I’ve changed the URL to https://flask.palletsprojects.com. Opening this link will redirect to the latest version.

  • [x] Paragraph 20: There also is a GitHub CLI tool that could be added as an option for working with/via the command line in the 6th bullet point (as an alternative to GitHub desktop).
  • [x] Paragraph 20: Maybe add a link to the Project Jupyter website when mentioning Jupyter Notebook for the 1st time in the “Optional” note at the end of this paragraph?

I’ve added this and Codespaces: “Have git ready to use in command line. _You could also use either of the following (not covered in this lesson):

  • [x] Paragraph 21: If this lesson is aimed at people with some programming experience, the text is fine. For a less experienced audience, consider explaining (in a footnote) what a virtual environment is and why it is a good practice.

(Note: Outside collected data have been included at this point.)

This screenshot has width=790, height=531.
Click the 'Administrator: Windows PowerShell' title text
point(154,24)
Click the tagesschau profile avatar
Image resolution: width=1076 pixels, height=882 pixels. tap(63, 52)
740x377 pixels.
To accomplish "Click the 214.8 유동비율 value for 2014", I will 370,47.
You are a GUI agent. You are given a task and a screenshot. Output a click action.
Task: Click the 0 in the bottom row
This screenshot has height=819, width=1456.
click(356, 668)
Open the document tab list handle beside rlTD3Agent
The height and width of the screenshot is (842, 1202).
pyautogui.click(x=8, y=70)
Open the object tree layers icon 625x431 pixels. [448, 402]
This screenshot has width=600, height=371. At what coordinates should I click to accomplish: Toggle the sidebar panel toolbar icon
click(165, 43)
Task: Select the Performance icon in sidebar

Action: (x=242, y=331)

I’ve added a footnote: “[11] A virtual environment in Python is a self-contained directory that contains a specific version of Python and a set of libraries. It allows you to manage dependencies for different projects separately, ensuring that changes in one project do not affect others. This is especially useful for maintaining consistent development environments and avoiding conflicts between package versions.”

  • [x] Paragraph 27: Since this part of the lesson focuses on RQ1, I would remove the sentence related to RQ2.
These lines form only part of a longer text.